HOW TO COMPLETE THIS TASK -> Update the records below by replacing every "Locate an element on the screen" with "Find an element on the screen" and changing nothing else.

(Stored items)
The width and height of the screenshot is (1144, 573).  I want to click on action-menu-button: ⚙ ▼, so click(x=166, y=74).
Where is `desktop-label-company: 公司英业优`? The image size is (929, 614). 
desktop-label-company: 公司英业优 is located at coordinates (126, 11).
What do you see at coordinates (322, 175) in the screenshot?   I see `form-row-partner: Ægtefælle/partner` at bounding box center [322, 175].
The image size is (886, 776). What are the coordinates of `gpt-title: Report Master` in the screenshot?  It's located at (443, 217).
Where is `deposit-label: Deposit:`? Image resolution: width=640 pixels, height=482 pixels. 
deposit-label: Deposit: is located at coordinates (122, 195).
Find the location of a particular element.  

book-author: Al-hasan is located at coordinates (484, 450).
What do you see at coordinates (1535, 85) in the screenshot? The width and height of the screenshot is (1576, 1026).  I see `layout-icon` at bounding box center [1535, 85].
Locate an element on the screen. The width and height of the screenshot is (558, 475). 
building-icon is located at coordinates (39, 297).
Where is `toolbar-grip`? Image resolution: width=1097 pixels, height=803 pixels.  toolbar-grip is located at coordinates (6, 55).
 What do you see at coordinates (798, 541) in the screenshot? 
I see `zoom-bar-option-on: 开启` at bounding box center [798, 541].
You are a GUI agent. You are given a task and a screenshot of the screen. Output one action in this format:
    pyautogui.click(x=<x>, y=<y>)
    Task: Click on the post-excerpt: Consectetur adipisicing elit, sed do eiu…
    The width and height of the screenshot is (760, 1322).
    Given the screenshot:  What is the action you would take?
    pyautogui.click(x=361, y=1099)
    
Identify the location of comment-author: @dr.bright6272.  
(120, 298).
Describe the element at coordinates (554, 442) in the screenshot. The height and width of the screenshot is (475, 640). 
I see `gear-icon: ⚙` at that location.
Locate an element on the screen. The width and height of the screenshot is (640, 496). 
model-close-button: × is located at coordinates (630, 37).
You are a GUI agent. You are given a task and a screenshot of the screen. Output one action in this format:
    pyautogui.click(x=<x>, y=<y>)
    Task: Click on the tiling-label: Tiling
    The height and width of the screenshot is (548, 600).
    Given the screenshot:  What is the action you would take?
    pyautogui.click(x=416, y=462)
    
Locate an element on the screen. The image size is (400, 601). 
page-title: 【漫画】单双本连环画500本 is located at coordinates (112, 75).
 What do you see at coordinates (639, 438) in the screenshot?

RESPONSE TO THIS EXERCISE ->
The width and height of the screenshot is (1144, 573).  I want to click on action-menu-button: ⚙ ▼, so click(x=166, y=74).
Where is `desktop-label-company: 公司英业优`? The image size is (929, 614). 
desktop-label-company: 公司英业优 is located at coordinates (126, 11).
What do you see at coordinates (322, 175) in the screenshot?   I see `form-row-partner: Ægtefælle/partner` at bounding box center [322, 175].
The image size is (886, 776). What are the coordinates of `gpt-title: Report Master` in the screenshot?  It's located at (443, 217).
Where is `deposit-label: Deposit:`? Image resolution: width=640 pixels, height=482 pixels. 
deposit-label: Deposit: is located at coordinates (122, 195).
Find the location of a particular element.  

book-author: Al-hasan is located at coordinates (484, 450).
What do you see at coordinates (1535, 85) in the screenshot? The width and height of the screenshot is (1576, 1026).  I see `layout-icon` at bounding box center [1535, 85].
Find an element on the screen. The width and height of the screenshot is (558, 475). 
building-icon is located at coordinates (39, 297).
Where is `toolbar-grip`? Image resolution: width=1097 pixels, height=803 pixels.  toolbar-grip is located at coordinates (6, 55).
 What do you see at coordinates (798, 541) in the screenshot? 
I see `zoom-bar-option-on: 开启` at bounding box center [798, 541].
You are a GUI agent. You are given a task and a screenshot of the screen. Output one action in this format:
    pyautogui.click(x=<x>, y=<y>)
    Task: Click on the post-excerpt: Consectetur adipisicing elit, sed do eiu…
    The width and height of the screenshot is (760, 1322).
    Given the screenshot:  What is the action you would take?
    pyautogui.click(x=361, y=1099)
    
Identify the location of comment-author: @dr.bright6272.  
(120, 298).
Describe the element at coordinates (554, 442) in the screenshot. The height and width of the screenshot is (475, 640). 
I see `gear-icon: ⚙` at that location.
Find an element on the screen. The width and height of the screenshot is (640, 496). 
model-close-button: × is located at coordinates (630, 37).
You are a GUI agent. You are given a task and a screenshot of the screen. Output one action in this format:
    pyautogui.click(x=<x>, y=<y>)
    Task: Click on the tiling-label: Tiling
    The height and width of the screenshot is (548, 600).
    Given the screenshot:  What is the action you would take?
    pyautogui.click(x=416, y=462)
    
Find an element on the screen. The image size is (400, 601). 
page-title: 【漫画】单双本连环画500本 is located at coordinates (112, 75).
 What do you see at coordinates (639, 438) in the screenshot?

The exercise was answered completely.